Rewrite the entries below with every "agent" changed to "assistant" and everything else kept the same. Leave out the pictures.

━━━━━ Entries provided

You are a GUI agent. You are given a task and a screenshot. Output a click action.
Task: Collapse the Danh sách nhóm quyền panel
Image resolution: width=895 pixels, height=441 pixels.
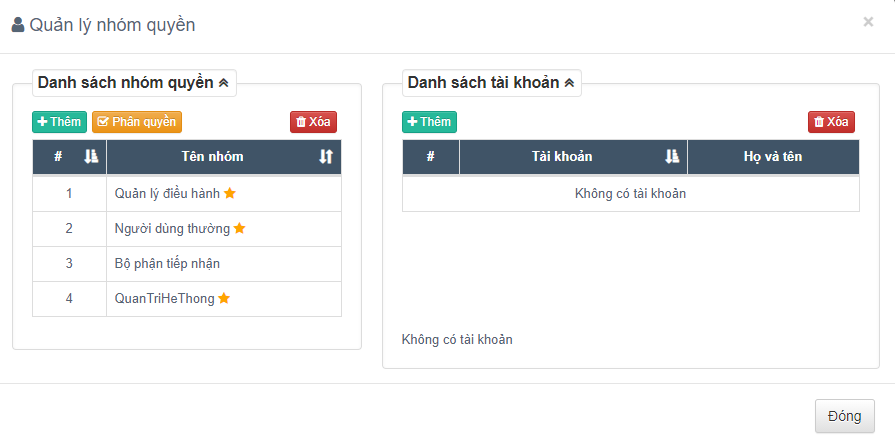pyautogui.click(x=223, y=83)
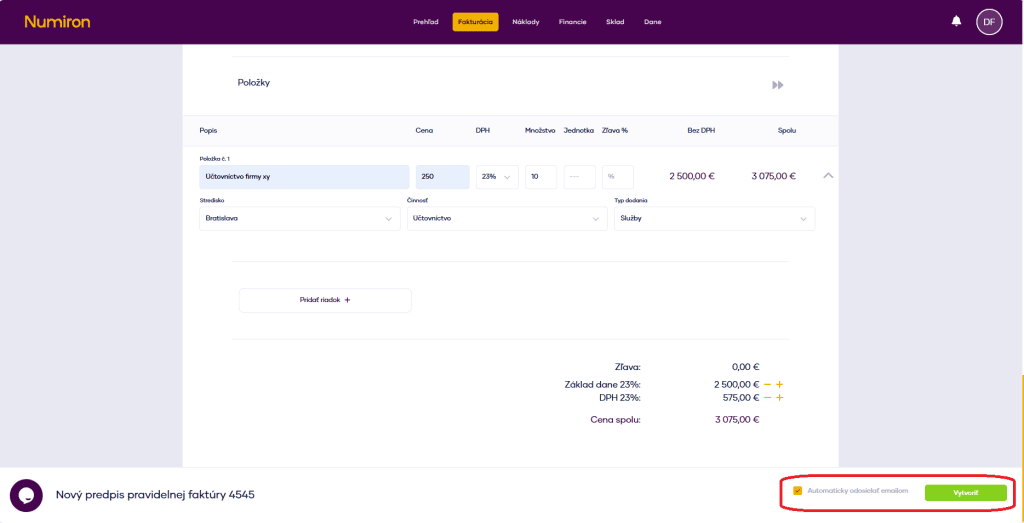Click the notifications bell icon
Image resolution: width=1024 pixels, height=523 pixels.
[956, 21]
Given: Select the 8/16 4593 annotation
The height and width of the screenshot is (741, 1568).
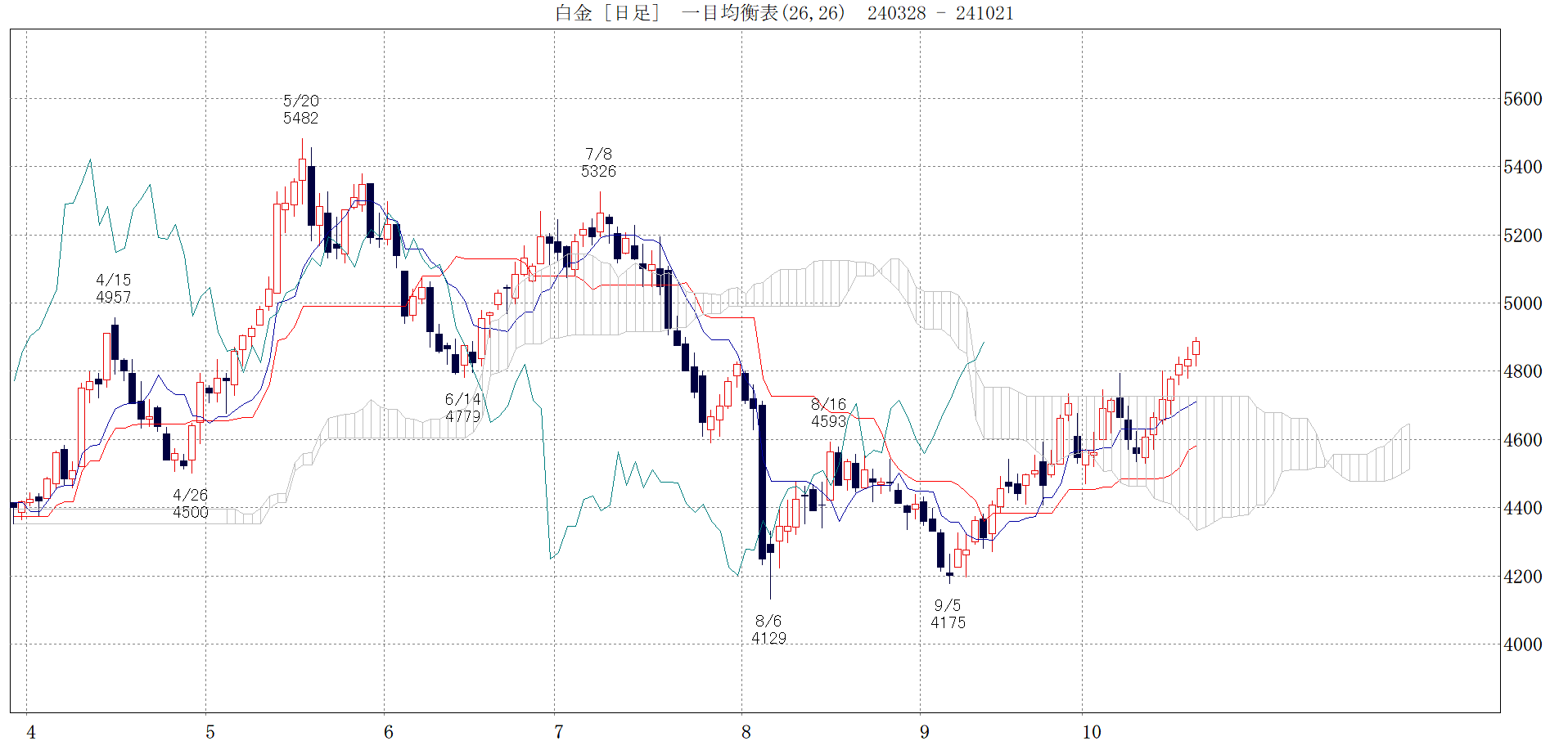Looking at the screenshot, I should point(828,413).
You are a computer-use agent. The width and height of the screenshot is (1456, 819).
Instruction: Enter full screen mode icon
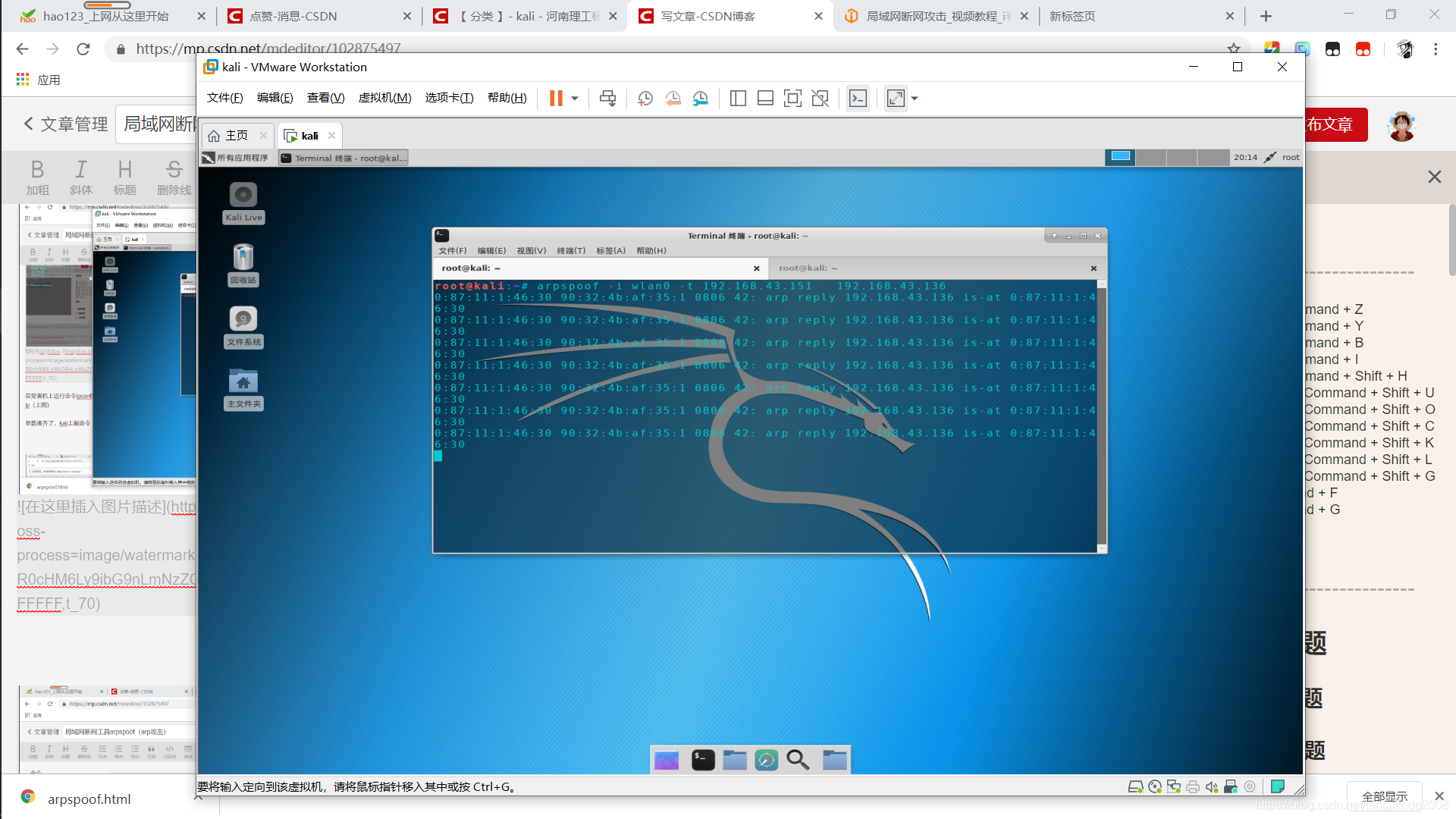tap(792, 98)
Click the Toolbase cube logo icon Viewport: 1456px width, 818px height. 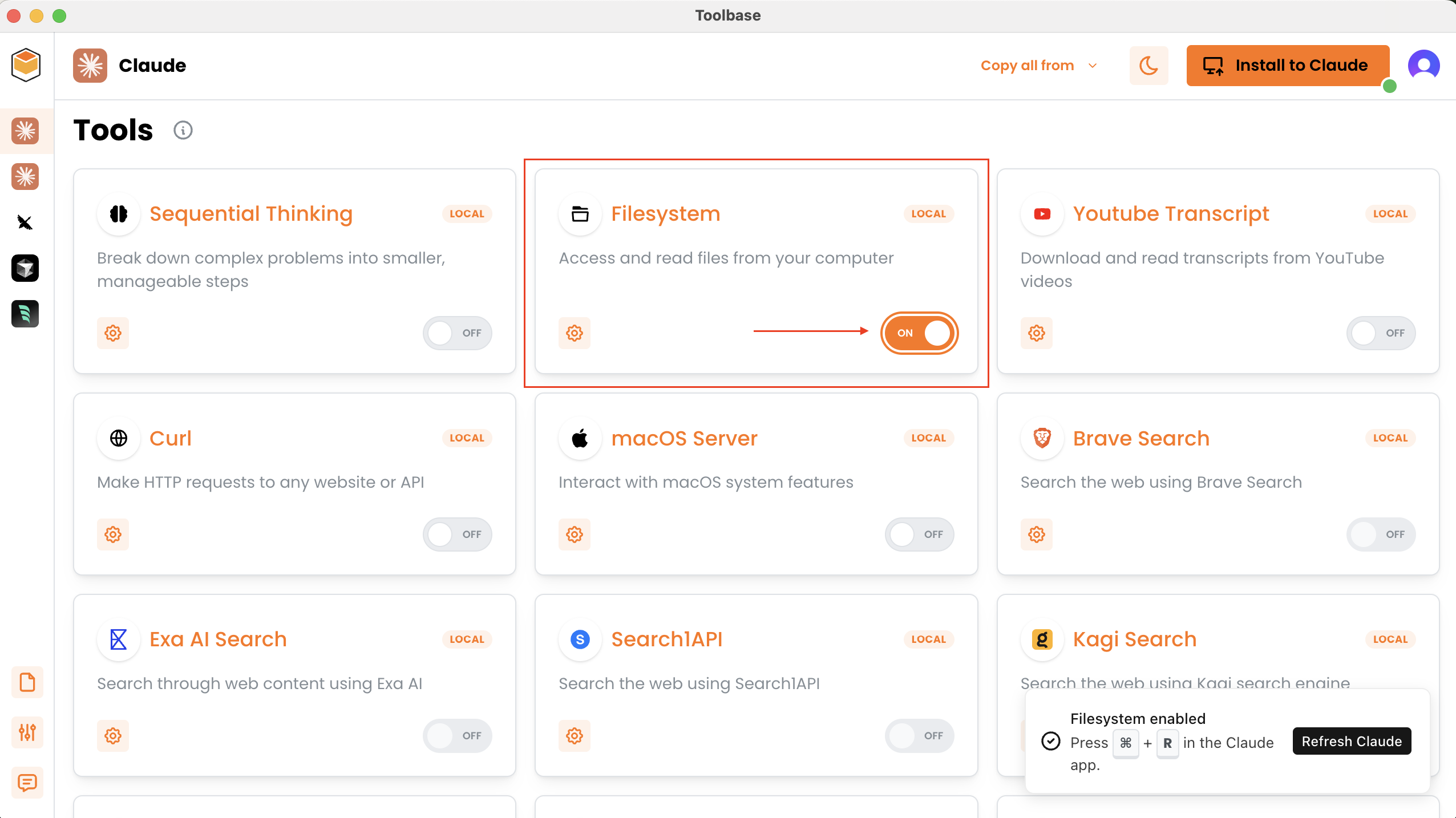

━━━━━━━━━━

— Exercise answer —
You are a GUI assistant. You are given a task and a screenshot. Output a click action.
Task: Collapse the Danh sách nhóm quyền panel
Image resolution: width=895 pixels, height=441 pixels.
pyautogui.click(x=223, y=83)
Click the notifications bell icon
Image resolution: width=1024 pixels, height=523 pixels.
[956, 21]
Given: Select the 8/16 4593 annotation
The height and width of the screenshot is (741, 1568).
Looking at the screenshot, I should point(828,413).
You are a computer-use assistant. The width and height of the screenshot is (1456, 819).
Instruction: Enter full screen mode icon
tap(792, 98)
Click the Toolbase cube logo icon Viewport: 1456px width, 818px height. 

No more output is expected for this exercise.